There was a question on SO on how to, in excel, sum all digits in a number until you are left with one single digit. The correct answer, in excel format, turns out to be =1+MOD(A1-1,9) which I wrote as $((n-1) \mod 9)+1$. I tried this it out with several numbers,
n=123: $1+2+3 = 6$ and $((123-1) \mod 9)+1 = 6$n=456: $4+5+6 = 15, 1+5 = 6$ and $((465-1) \mod 9)+1 = 6$n=8910: $8+9+10 = 27, 2+7 = 9$ and $((8910-1) \mod 9)+1 = 9$
Now I try to understand the relationship between summing all the numbers and simply using the formula $((n-1) \mod 9)+1$. Why are these two always equal?
Best Answer
The sum of the digits in any number is congruent to that number modulo $9$. To see why it holds write the number $\overline{z...cba}$, as $a\cdot10^0 + b\cdot 10^1 +...$ and use the fact that the $10 \equiv 1 \pmod 9$. Repeating this step will not change the remainder modulo 9, so eventually we will get a number between $1$ and $9$, as $0$ is impossible.

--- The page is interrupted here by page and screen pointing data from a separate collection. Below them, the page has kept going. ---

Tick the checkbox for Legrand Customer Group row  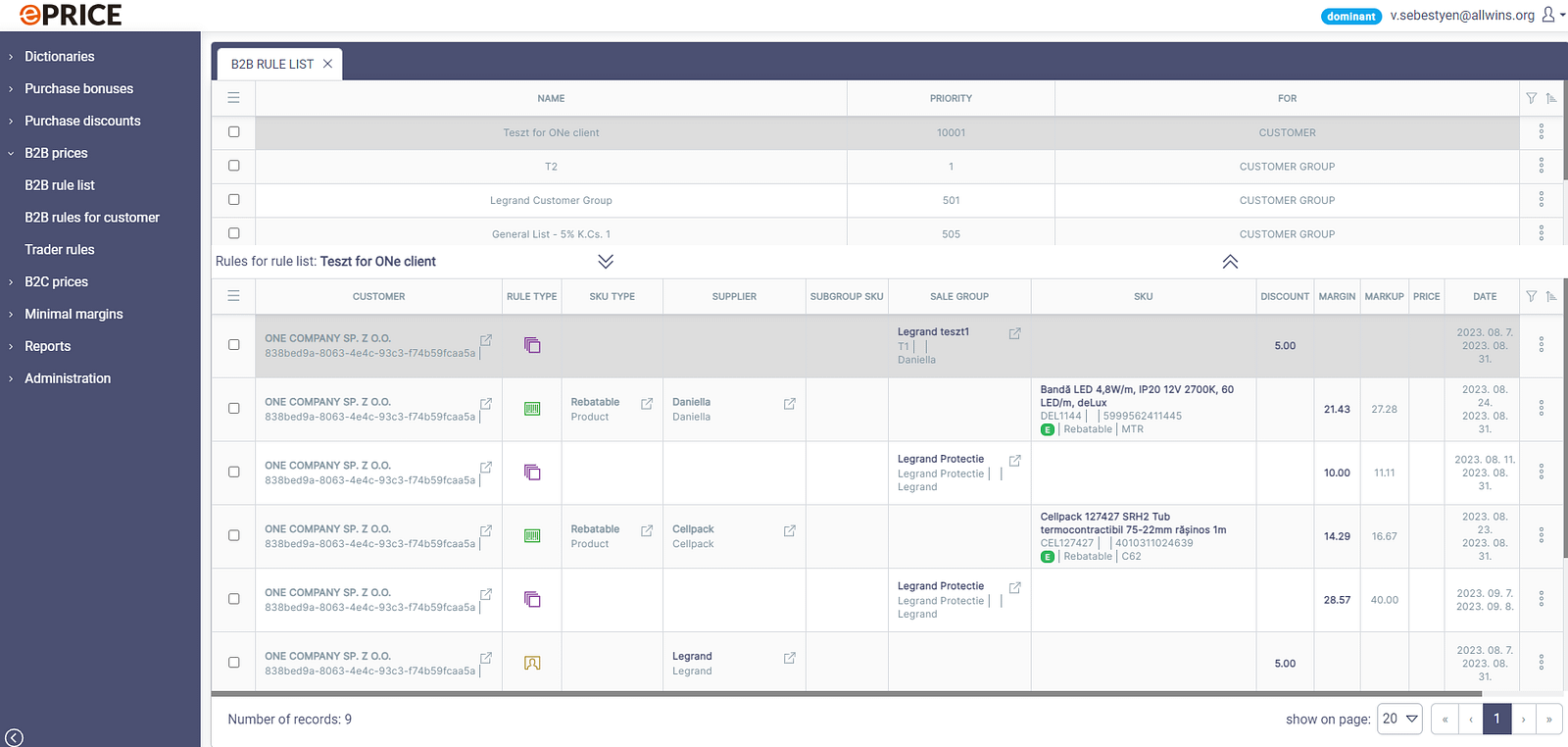tap(233, 199)
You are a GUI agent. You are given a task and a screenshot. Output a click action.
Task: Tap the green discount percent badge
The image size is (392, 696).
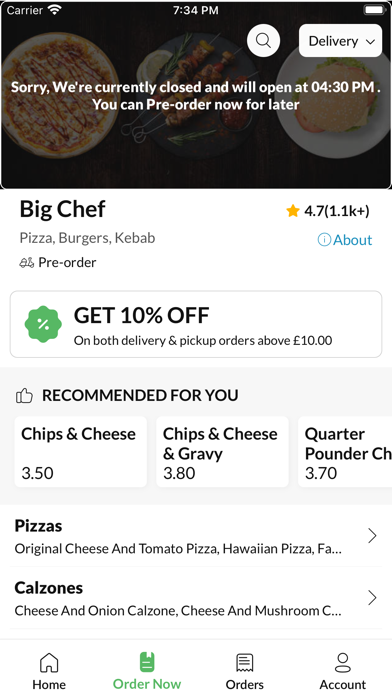[43, 324]
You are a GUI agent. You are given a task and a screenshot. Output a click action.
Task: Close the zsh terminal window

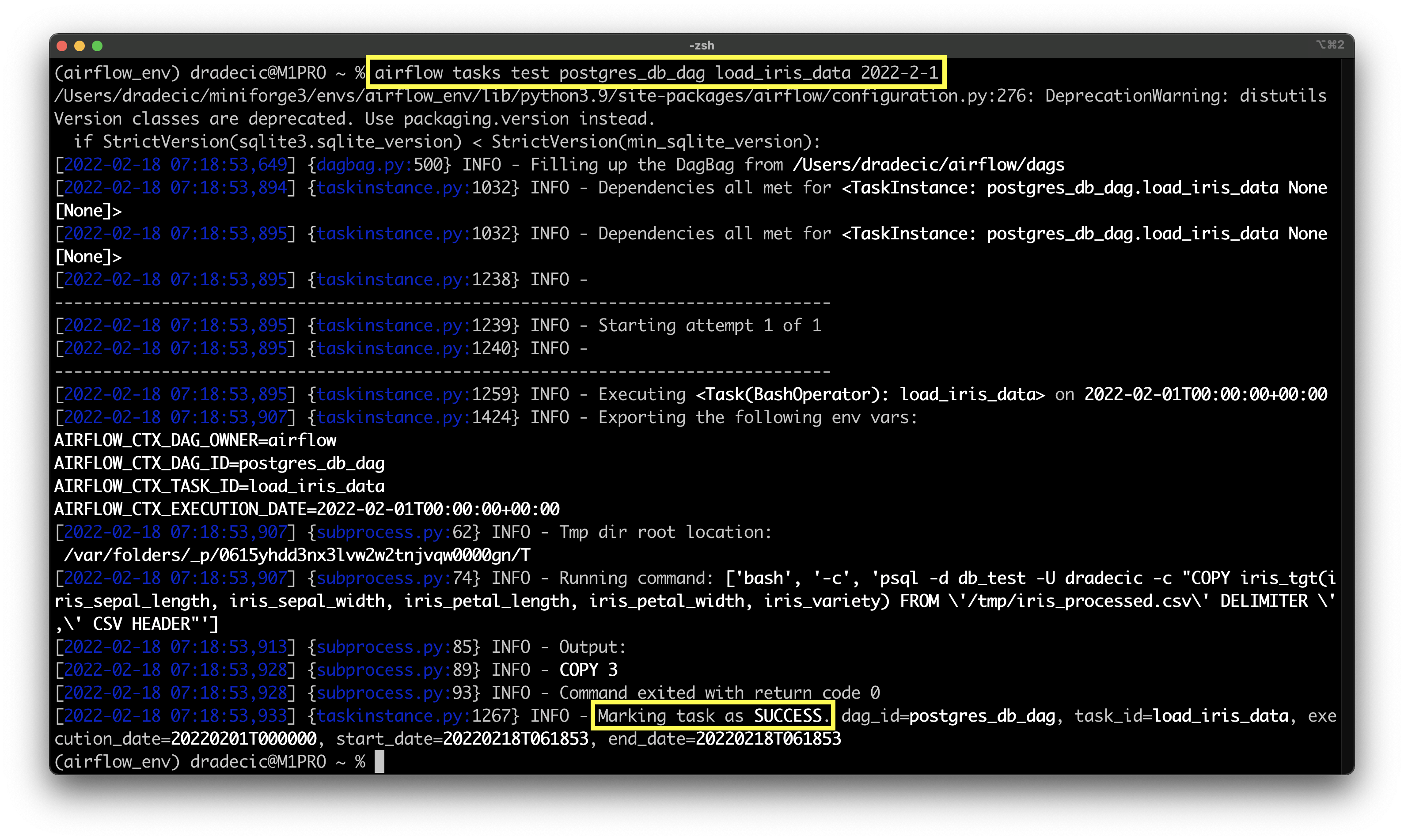[62, 45]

On the other hand we get that $((n-1) \mod 9) + 1$ gives us the remainder of $n$ when divided by $9$. The trick when we first subtract $1$ and add it at the end ensures that we'll get a number between $1$ and $9$, rather than in the congruence class of $9$, which is from $0$ to $8$. In other words you calculate the remainder of $n-1$ modulo 9 and then you just add $1$ as the remainders between $n$ and $n-1$ differ by 1.